Eine positive Bilanz zog Präsident Mair für das am Landgericht laufende Pilotprojekt „Elektronische Akte“, wenngleich die Nutzung durch die Anwälte „noch eher als verhalten“ einzustufen sei. Immerhin hätten sich 23 Kanzleien beziehungsweise Anwälte inzwischen beteiligt und knapp 3000 elektronische Dokumente (sechs Prozent aller Eingänge) auf diesem Weg geliefert. Umgekehrt habe die Zivilabteilung über 400 elektronische Dokumente, Urteile und Beschlüsse erstellt. Aktuell, so Mair, arbeiteten unter anderem 18 Richter mit der „eAkte“.

Bei den Strafsachen, so der Landgerichtspräsident, habe man im vorigen Jahr 1533 neue Verfahren verzeichnet, davon 114 vor den Großen Strafkammern (Schwurgericht, Jugendkammer, Wirtschaftsstrafkammer), deren Erledigung mit großem Aufwand verbunden gewesen sei. Im Vergleich zu 2015 habe man damit eine Steigerung um 103 Verfahren oder knapp elf Prozent zu verzeichnen gehabt. Dazu seien 450 Berufungen (2015: 378), 209 Beschwerden und 679 Verfahren vor der Strafvollstreckungskammer gekommen. In letzterer wird über die vorzeitige Entlassung aus dem Straf- und Maßregelvollzug entschieden.

Wiedemann ergänzte, dass sich bei den Kapitaldelikten von gefährlicher Körperverletzung bis Mord vor allem die zwischen Asylbewerbern sich auffallend gehäuft hätten: 2016 hätten die Schwurgerichtskammern allein zehn Tötungsdelikte unter Asylbewerbern verhandelt. „Auffallend dabei ist, dass sie sich hauptsächlich unter Landsleuten abgespielt haben.“ In drei Prozessen sei gegen die Angeklagten jeweils lebenslänglich verhängt worden.

Besonders tragisch seien die Prozesse gegen zwei junge Mütter wegen Tötung ihrer Babys gewesen. Eine Mutter, die ihr Kind erdrosselt hatte, sei zu knapp sieben Jahren, die Mutter, die das „Flughafenbaby“ auf der Toilette töten wollte, zu über fünf Jahren verurteilt worden. Beide Urteile seien inzwischen rechtskräftig.

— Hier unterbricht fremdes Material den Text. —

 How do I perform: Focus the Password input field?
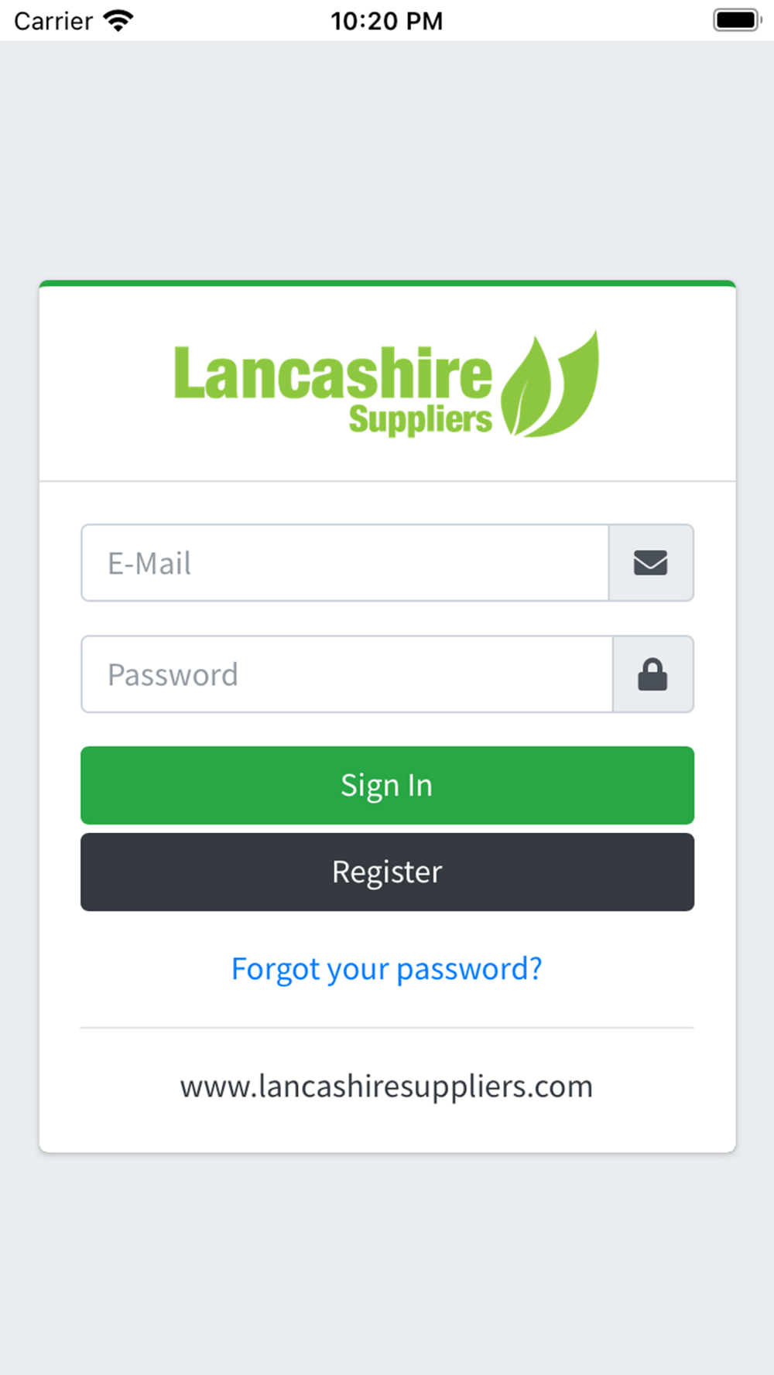(348, 674)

Bei den Wirtschaftsprozessen habe vor allem das Verfahren gegen die drei „Müller-Brot“-Verantwortlichen mit 34 Verhandlungstagen und einer Prozessdauer von einem Jahr für Furore und „Schwerstarbeit“ gesorgt. Ansonsten hätten die Prozesse gegen die rumänische „Kupferbrigade“ mit ihren 40 Bandenmitgliedern und die zahlreichen Rauschgiftprozesse für viel Arbeit gesorgt.

Derzeit hat das Landgericht insgesamt 143 Beschäftigte. Darunter sind 37 Richter, 13 Mitarbeiter des gehobenen Dienstes, 18 Bewährungshelfer, 53 Mitarbeiter in den Serviceeinheiten und 22 Wachtmeister. „Die Belastung liegt über dem Landesdurchschnitt“, konstatierte Mair. Und im laufenden Jahr werde sie kaum geringer sein, wobei als Erschwernis noch die Sanierung des Sitzungstrakts des Justizgebäudes hinzukomme.